Suède — Infection par le Covid-19 et arrêt cardiaque font très mauvais ménage. C’est ce que démontre une étude de registre suédoise - la première à s’intéresser de près aux patients présentant ces deux pathologies. Les résultats, portant sur la première vague pandémique de 2020, montrent en effet que les patients infectés par le Covid-19 ayant fait un arrêt extra-hospitalier ont un risque de décès dans les 30 jours multiplié par 3,4, [IC95% : 1,31–11,64], tandis que ceux qui ont fait un arrêt dans l’établissement de soin avaient un risque de décès augmenté de 2,3 [IC95% : 1,27–4,24]. En comparant la période pandémique à la période pré-pandémique de début 2020, les auteurs observent un risque 2,3 fois plus élevé de décès dans les 30 jours, chiffre majoritairement tiré par les femmes, qui ont un risque 9 fois plus élevé de mourir après un arrêt cardiaque à l’hôpital, selon ce travail publié dans le European Heart Journal [1,2].

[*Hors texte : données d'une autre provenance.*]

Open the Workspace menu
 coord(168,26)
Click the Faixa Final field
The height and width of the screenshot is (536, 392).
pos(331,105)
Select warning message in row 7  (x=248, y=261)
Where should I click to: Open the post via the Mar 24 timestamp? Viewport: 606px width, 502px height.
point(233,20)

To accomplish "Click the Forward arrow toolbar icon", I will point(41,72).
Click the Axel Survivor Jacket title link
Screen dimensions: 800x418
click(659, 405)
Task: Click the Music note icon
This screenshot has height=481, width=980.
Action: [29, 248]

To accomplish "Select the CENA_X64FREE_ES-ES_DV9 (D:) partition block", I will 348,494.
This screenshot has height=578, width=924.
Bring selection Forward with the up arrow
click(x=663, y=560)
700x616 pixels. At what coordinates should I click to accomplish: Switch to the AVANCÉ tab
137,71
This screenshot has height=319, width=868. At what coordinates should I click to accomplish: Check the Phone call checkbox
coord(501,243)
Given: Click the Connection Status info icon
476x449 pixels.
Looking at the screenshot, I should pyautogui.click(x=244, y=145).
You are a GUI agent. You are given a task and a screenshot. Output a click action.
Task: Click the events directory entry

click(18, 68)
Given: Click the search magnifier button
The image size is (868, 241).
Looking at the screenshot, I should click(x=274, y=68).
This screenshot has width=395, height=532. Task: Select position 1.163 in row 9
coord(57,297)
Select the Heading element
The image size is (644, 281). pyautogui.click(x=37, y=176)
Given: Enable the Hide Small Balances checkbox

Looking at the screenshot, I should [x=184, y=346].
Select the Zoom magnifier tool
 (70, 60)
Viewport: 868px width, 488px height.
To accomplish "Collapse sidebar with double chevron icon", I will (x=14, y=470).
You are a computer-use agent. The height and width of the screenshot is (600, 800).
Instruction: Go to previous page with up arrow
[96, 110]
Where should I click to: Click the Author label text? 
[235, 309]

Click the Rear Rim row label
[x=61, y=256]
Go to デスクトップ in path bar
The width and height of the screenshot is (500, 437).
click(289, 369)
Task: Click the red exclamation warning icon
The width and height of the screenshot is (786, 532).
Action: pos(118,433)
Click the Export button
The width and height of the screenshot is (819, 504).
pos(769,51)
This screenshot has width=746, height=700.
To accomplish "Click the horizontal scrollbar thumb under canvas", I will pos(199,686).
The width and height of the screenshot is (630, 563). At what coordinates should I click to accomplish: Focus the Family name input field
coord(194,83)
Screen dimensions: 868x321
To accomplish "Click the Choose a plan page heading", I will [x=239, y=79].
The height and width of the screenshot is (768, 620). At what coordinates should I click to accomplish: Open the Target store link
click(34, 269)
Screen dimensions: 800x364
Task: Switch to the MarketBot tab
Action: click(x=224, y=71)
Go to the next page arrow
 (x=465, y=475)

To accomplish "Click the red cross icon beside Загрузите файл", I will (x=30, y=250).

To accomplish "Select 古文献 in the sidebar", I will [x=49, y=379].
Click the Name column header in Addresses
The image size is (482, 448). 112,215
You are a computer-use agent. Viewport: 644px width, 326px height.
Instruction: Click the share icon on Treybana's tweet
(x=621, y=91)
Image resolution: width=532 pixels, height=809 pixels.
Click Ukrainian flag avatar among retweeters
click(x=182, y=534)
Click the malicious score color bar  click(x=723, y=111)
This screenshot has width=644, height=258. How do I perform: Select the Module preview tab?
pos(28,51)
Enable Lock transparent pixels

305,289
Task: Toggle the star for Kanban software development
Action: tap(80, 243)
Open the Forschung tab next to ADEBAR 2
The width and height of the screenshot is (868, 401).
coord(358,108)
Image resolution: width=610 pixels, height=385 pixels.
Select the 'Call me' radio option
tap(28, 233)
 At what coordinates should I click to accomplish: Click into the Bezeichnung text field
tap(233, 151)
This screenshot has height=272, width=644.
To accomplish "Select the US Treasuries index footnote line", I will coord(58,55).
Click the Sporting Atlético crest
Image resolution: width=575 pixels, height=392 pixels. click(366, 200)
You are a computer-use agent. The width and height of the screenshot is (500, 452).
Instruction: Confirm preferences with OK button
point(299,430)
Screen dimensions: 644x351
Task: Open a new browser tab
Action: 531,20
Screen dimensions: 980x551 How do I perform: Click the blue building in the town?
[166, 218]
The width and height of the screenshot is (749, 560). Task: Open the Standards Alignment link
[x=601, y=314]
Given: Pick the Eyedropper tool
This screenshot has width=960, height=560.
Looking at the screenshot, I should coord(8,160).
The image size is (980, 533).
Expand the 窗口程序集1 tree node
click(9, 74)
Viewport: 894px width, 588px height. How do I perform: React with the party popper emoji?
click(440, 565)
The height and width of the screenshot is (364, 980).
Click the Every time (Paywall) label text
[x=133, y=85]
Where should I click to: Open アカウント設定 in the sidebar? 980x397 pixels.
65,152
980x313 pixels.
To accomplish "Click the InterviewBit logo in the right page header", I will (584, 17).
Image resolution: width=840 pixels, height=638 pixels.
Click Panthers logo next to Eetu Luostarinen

Pour le premier auteur, le Dr Pedram Sultanian, un doctorant de l’Université de Göteborg (Suède) : « Notre étude montre clairement qu’arrêt cardiaque et COVID-19 forme une combinaison mortelle. Les patients atteints du coronavirus doivent être surveillés activement et des mesures doivent être prises pour prévenir l’arrêt cardiaque, par exemple en monitorant le cœur de façon continue chez les patients à haut risque. »

Un taux de décès élevé

Les chercheurs se sont basés sur les données issues du Registre suédois des réanimations cardiopulmonaires (SRCR), qui a commencé à collecter les données sur le Covid-19 à partir du 1er avril 2020. Pour leur étude, les auteurs ont inclus tous les arrêts cardiaques du registre survenus entre le 1er janvier et le 20 juillet 2020, et ont divisé les patients en un groupe pré-pandémique (avant le 16 mars) et un groupe pandémique (du 16 mars au 20 juillet).

L’étude a inclus 1946 personnes souffrant d’un arrêt cardiaque extra-hospitalier (ACEH) et 1080 ayant fait un arrêt au sein de l’hôpital (ACIH) entre le 1er janvier et le 20 juillet 2020. La moyenne d’âge était de 69 ans, avec environ 35% de femmes.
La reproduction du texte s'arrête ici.